**Exercise details**. In the passage on deviating from established norms, whose words supply the phrase "an insurrection of subjugated knowledges"?

### Source text ###

Deviating from these established norms and breaking with traditions lead to
innovation, experimentation, and plurality. Examples of norms or what Louis
Althusser calls the 'Ideological State Apparatuses' include the religious ISA,
the legal ISA, the political ISA, the educational ISA, the communications ISA,
and the cultural ISA. Through these apparatuses, the subject is disciplined
and subjugated. Surpassing these regulatory discourses and departing from
what is reasonable and ordered, rigid and dominant, exclusionary and
exploitative would necessitate 'an insurrection of subjugated knowledges' in
the words of Michel Foucault (Power/Knowledge 80). These are different
and new forms of knowledge that are hailed as alternative and subversive
discourses.
Civil rights activists, feminists, anti-colonial intellectuals, etc. have moved
away from the political and cultural Establishment and have carved a
different reality with fundamental changes in ways of thinking, writing, and
behaving. Different texts, whether they are literary, theoretical, historical, or
psychoanalytical, have been written to celebrate deviations from
frameworks and rigid structures. In the postmodern world, Brian W. Shaffer
argues, 'universal, overarching explanatory systems and ideologiesfor
example, Enlightenment scientific reality, capitalist or Marxist economic
theory, the Christian or Freudian view of the human psyche/soulhave come
to be seen as narratives that lack credibility and adequacy.' Deviations from
these 'all-encompassing systems' have resulted in 'a plurality of more
credible if limited petit recits, discrete micronarratives of only local and
particular applicability' (Reading the Novel in English: 1950-2000 7-8).

### Provided information ###

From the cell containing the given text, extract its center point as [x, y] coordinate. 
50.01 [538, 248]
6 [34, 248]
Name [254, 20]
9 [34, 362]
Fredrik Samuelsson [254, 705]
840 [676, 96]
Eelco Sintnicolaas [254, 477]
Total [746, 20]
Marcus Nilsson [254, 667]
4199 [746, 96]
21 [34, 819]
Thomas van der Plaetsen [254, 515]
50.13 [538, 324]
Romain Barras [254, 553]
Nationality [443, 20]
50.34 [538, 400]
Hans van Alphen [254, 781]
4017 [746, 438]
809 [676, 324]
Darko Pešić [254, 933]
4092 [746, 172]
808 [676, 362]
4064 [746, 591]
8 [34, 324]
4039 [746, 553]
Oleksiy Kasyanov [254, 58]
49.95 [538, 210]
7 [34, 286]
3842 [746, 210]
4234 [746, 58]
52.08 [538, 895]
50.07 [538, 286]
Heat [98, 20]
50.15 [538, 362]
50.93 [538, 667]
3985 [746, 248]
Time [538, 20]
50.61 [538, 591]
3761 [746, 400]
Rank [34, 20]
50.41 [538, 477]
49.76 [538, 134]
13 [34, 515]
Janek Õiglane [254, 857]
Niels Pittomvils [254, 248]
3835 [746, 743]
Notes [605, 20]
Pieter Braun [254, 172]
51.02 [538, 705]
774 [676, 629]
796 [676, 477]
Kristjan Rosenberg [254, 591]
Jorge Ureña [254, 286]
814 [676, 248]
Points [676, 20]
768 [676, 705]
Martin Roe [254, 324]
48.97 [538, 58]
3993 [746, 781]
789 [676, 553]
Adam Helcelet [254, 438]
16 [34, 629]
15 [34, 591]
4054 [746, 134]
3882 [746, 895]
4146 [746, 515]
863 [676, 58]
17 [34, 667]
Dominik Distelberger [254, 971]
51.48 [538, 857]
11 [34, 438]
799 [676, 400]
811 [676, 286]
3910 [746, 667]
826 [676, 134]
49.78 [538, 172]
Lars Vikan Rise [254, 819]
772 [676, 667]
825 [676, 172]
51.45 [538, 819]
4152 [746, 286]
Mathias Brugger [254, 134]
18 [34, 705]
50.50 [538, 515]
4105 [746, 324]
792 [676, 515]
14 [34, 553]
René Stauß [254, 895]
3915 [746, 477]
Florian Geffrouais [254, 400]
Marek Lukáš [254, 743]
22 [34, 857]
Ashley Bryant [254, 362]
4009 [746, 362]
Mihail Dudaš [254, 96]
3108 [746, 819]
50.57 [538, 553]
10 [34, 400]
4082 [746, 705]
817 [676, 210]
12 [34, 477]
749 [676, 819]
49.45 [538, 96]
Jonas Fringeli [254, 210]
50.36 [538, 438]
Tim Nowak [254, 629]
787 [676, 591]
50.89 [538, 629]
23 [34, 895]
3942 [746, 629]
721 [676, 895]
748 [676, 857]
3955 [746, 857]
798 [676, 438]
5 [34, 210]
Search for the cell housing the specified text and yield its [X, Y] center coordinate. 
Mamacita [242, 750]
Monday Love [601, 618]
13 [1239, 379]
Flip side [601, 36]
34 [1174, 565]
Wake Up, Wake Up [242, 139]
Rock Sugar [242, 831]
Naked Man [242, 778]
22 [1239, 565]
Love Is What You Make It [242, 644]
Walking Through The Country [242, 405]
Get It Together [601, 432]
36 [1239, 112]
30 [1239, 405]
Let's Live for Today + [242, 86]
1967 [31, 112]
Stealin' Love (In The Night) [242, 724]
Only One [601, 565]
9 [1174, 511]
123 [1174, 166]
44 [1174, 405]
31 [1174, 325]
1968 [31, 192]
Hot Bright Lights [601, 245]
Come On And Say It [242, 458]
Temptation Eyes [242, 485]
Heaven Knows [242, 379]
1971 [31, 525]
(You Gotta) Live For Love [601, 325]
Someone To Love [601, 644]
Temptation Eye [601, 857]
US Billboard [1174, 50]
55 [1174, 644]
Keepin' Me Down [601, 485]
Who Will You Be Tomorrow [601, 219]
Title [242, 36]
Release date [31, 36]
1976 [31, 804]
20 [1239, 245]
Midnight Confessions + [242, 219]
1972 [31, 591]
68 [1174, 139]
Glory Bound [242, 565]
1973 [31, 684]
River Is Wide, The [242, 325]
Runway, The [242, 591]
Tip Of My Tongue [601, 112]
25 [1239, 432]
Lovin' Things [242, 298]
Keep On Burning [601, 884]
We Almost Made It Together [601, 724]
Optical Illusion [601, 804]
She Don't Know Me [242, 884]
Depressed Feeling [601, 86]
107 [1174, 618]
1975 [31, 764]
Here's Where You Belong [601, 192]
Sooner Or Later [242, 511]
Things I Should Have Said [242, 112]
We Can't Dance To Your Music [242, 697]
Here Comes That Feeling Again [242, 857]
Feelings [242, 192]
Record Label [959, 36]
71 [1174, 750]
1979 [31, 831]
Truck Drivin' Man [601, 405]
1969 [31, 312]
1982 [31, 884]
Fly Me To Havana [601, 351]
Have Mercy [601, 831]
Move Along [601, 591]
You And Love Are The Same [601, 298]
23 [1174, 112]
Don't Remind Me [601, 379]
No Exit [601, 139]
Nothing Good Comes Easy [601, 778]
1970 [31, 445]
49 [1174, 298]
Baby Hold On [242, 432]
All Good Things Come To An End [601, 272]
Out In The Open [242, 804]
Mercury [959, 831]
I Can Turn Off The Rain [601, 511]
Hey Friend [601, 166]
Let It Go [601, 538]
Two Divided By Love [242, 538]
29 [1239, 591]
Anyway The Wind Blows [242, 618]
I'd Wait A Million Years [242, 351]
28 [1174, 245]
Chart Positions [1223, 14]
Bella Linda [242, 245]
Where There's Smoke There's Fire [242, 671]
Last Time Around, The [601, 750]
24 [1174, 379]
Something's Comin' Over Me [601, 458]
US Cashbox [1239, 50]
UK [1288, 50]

###

**Response to this task**. Michel Foucault